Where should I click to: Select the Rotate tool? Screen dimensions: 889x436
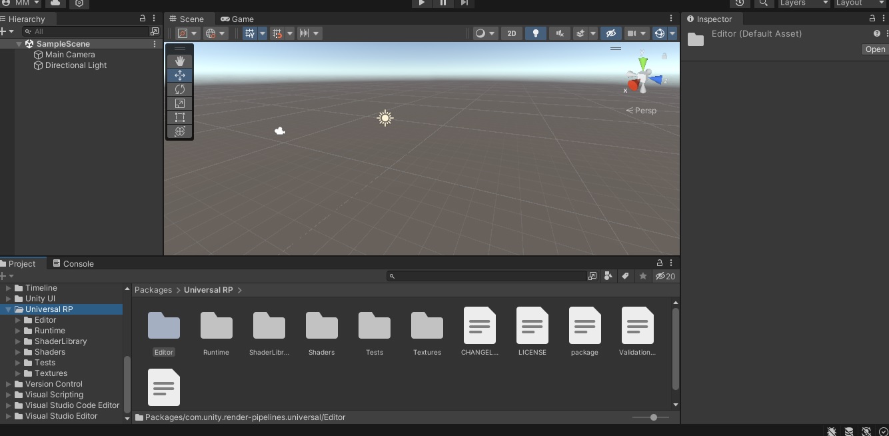[x=179, y=89]
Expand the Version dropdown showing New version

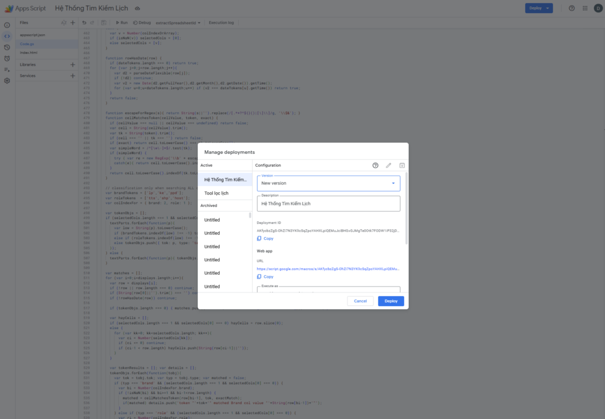point(328,183)
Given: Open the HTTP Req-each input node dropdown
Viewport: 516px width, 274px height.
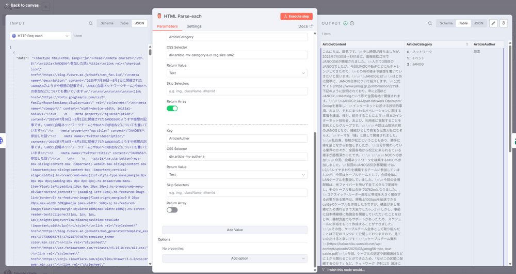Looking at the screenshot, I should [x=40, y=36].
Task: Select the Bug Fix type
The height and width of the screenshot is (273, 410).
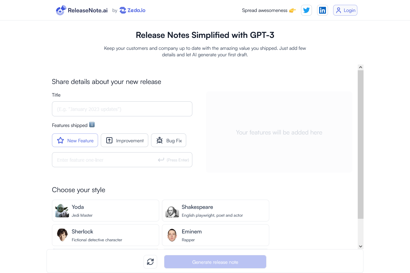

· · · ·

WHAT TO DO:
From the line containing "Given: Open the" down to the final line of the material, restate every line word for word, and only those; drop the pictures.

ANSWER FOR THE TASK:
Given: Open the HTTP Req-each input node dropdown
Viewport: 516px width, 274px height.
Looking at the screenshot, I should [x=40, y=36].
Task: Select the Bug Fix type
The height and width of the screenshot is (273, 410).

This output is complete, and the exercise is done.